— GOAL OF THE EXERCISE —
Write out each line of the data below as a JSON list of strings, one string per line, with blank lines skipped. Leave the pictures out.

┌──

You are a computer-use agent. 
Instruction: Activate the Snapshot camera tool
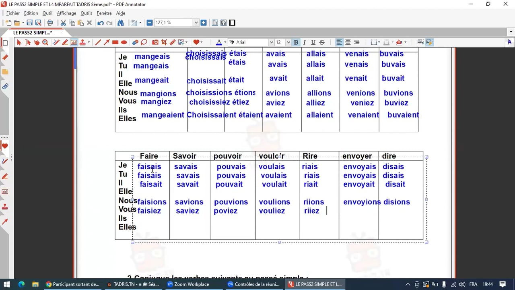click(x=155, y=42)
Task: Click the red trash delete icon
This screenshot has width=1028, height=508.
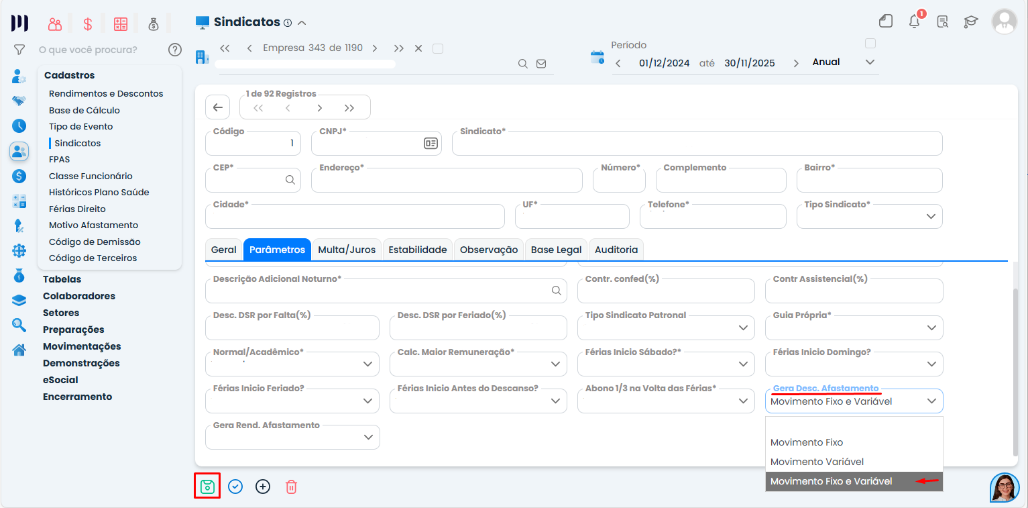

└──

— PROBLEM SOLUTION —
[
  "You are a computer-use agent. ",
  "Instruction: Activate the Snapshot camera tool",
  "click(x=155, y=42)",
  "Task: Click the red trash delete icon",
  "This screenshot has width=1028, height=508."
]